RECORDS:
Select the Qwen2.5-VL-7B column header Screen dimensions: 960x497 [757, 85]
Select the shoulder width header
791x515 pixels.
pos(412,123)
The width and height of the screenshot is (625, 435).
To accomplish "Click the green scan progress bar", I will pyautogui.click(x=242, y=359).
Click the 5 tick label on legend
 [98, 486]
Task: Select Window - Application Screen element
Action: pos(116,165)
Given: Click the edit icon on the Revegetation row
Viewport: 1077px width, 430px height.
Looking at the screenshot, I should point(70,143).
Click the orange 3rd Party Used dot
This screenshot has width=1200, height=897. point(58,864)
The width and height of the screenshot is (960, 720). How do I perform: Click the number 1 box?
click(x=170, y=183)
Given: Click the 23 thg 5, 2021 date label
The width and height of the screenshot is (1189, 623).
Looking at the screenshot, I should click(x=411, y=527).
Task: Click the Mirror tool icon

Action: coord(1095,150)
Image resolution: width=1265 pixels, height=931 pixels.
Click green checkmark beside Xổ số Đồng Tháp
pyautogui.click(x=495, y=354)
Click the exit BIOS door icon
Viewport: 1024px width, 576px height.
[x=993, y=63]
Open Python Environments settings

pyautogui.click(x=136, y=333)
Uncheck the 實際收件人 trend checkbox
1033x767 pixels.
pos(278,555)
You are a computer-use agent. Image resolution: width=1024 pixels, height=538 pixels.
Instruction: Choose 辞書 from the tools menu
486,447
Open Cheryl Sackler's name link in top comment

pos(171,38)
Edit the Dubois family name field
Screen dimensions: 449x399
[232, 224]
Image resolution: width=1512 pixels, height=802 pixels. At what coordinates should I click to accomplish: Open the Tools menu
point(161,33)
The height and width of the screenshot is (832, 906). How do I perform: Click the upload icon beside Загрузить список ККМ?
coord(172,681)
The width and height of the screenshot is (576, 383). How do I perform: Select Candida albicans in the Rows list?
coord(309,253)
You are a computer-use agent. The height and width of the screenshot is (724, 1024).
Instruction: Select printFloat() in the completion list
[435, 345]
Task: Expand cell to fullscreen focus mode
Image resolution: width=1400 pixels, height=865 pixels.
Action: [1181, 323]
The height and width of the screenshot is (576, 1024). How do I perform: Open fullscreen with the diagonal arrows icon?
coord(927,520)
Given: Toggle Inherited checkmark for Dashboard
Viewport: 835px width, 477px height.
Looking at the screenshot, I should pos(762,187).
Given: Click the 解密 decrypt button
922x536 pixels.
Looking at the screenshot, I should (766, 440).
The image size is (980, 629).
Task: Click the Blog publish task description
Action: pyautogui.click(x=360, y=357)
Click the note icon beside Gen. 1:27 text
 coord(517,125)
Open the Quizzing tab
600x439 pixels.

ACTIVITY: From the records above, transcribe without alteration every line from the one with "The width and height of the screenshot is (1189, 623)." to the one with "Image resolution: width=1265", inclusive.

OUTPUT:
The width and height of the screenshot is (1189, 623).
Looking at the screenshot, I should click(x=411, y=527).
Task: Click the Mirror tool icon

Action: coord(1095,150)
Image resolution: width=1265 pixels, height=931 pixels.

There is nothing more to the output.